**Data provided**:
☆ ☆ ☆

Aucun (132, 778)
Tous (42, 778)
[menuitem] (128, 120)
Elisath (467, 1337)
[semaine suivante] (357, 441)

☆ ☆ ☆

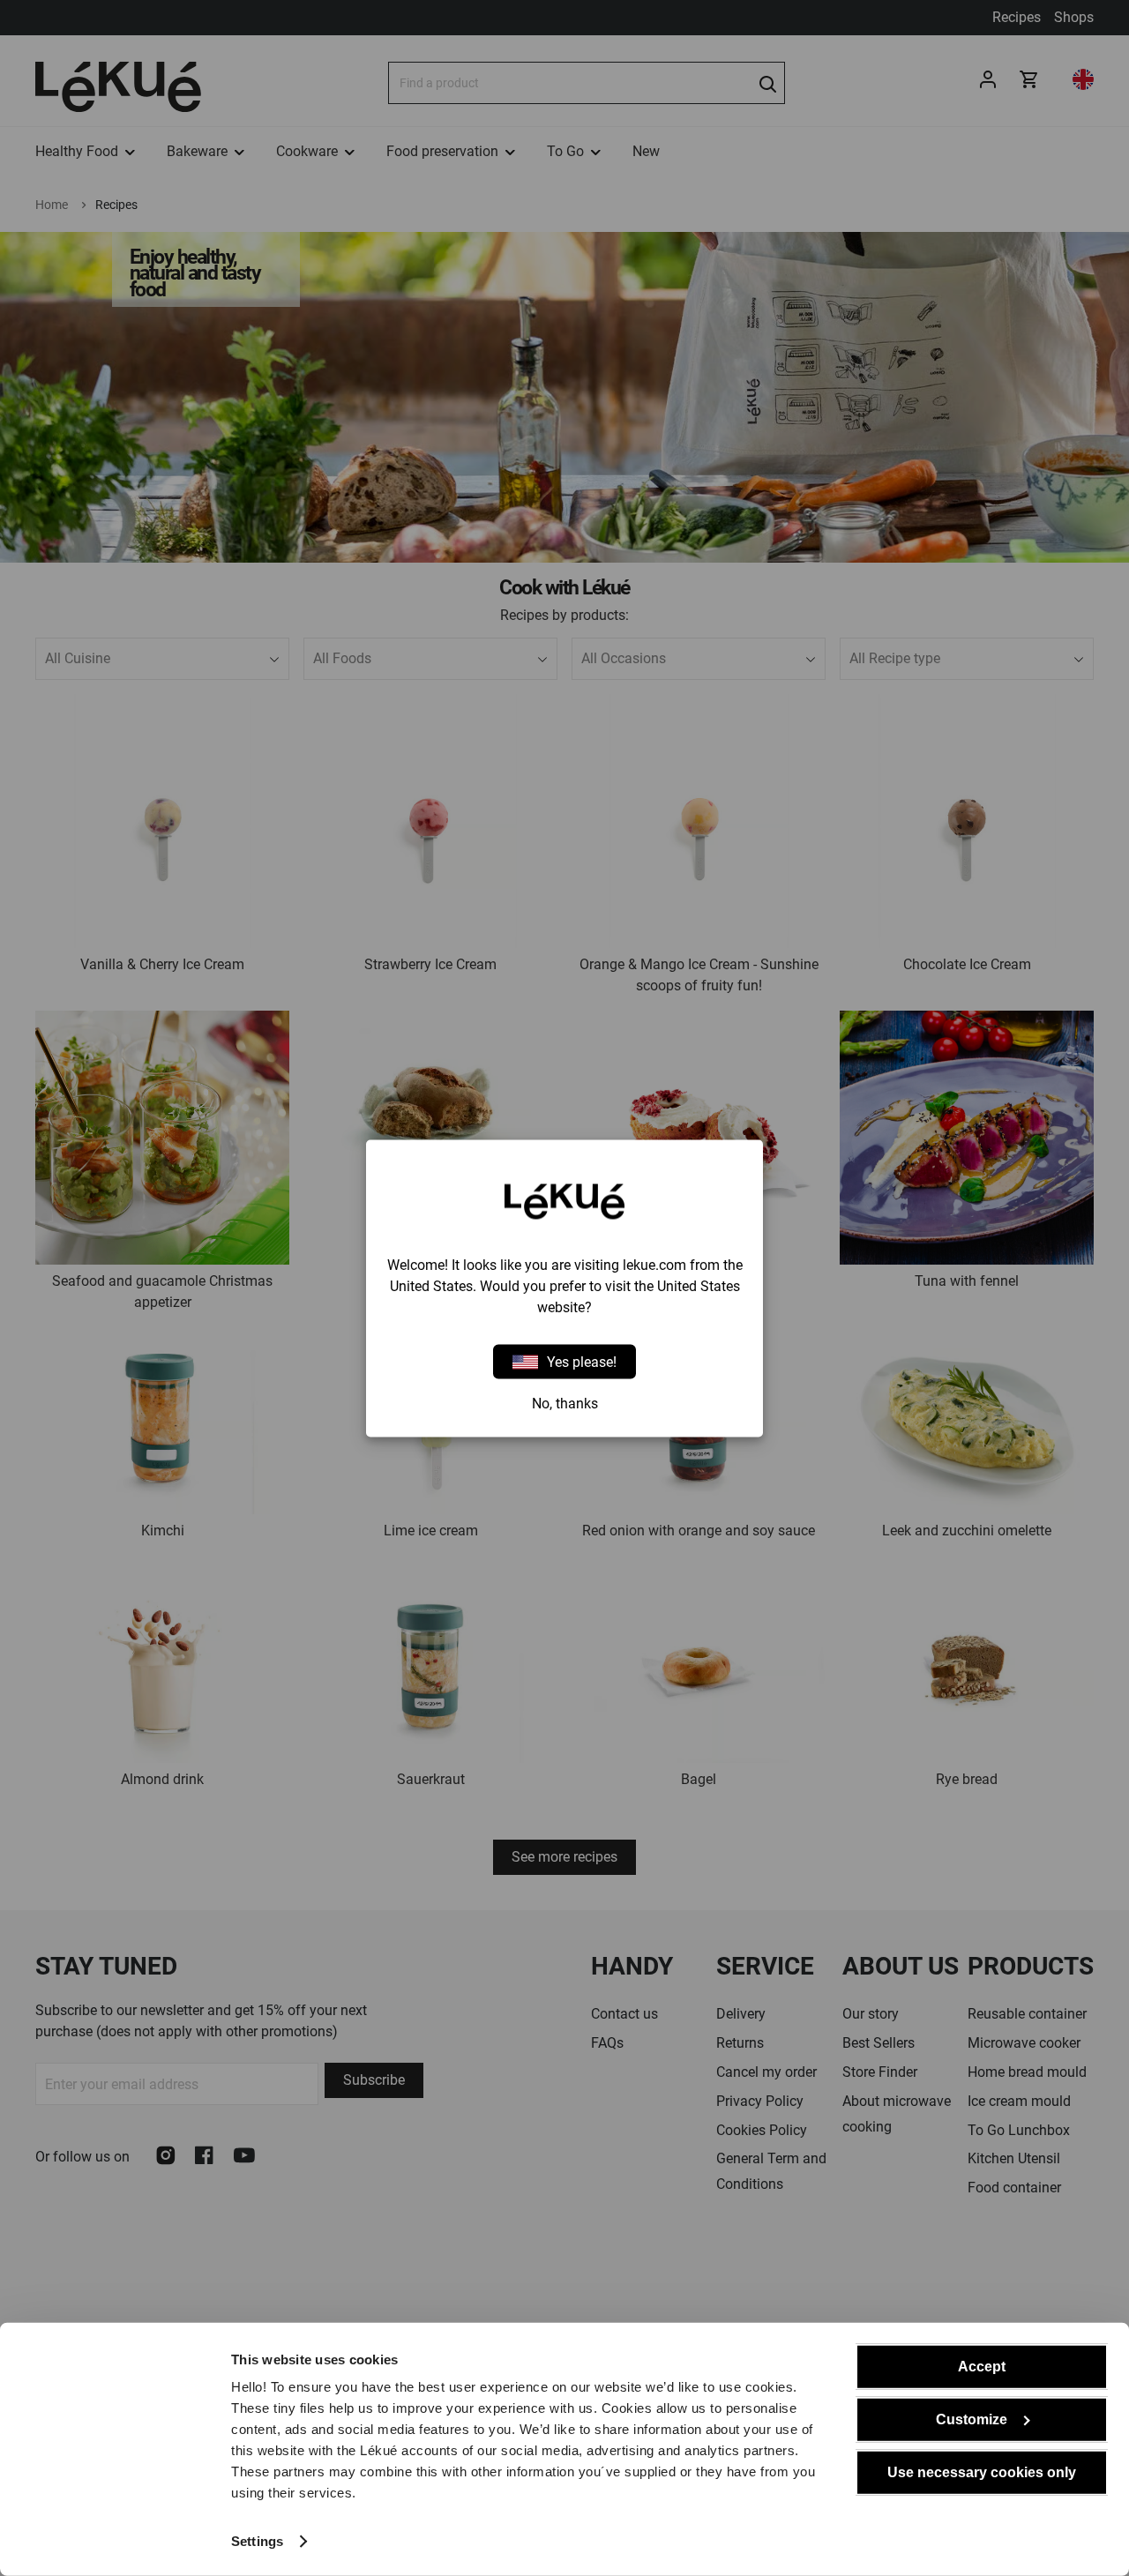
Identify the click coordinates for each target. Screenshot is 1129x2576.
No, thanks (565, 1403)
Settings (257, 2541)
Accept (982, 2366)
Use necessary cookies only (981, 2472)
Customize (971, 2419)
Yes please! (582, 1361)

☆ ☆ ☆

Could you retype exactly the lines above, starting at the line that contains "Accept (982, 2366)" and ending at the line that contains "Yes please! (582, 1361)", and nothing more?

**Task output**:
Accept (982, 2366)
Use necessary cookies only (981, 2472)
Customize (971, 2419)
Yes please! (582, 1361)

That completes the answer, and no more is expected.